PROBLEM STATEMENT: Search the data for the word "checkbox" and copy each line that has it.

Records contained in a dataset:
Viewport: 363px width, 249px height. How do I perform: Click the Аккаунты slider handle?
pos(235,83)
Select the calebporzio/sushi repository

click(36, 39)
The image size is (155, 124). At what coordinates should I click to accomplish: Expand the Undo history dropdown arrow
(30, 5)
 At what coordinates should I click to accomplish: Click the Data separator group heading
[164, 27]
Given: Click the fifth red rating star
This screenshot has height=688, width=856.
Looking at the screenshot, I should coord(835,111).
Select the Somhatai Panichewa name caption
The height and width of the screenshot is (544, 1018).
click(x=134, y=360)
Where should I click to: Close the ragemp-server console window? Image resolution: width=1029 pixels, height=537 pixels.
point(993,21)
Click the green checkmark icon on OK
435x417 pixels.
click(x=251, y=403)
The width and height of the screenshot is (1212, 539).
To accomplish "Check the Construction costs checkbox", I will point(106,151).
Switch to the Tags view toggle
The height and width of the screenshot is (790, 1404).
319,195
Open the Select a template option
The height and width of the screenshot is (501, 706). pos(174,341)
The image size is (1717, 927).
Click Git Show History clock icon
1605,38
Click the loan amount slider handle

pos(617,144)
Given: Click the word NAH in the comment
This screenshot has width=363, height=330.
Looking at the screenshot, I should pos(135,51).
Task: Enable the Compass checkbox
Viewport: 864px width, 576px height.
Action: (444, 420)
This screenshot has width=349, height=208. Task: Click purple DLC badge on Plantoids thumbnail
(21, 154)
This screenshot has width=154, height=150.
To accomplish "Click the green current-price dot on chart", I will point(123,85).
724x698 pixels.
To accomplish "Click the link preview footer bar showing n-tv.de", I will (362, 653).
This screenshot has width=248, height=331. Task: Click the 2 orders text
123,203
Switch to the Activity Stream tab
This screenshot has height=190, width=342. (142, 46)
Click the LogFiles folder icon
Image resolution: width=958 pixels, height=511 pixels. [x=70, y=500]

RESPONSE:
To accomplish "Check the Construction costs checkbox", I will point(106,151).
Task: Enable the Compass checkbox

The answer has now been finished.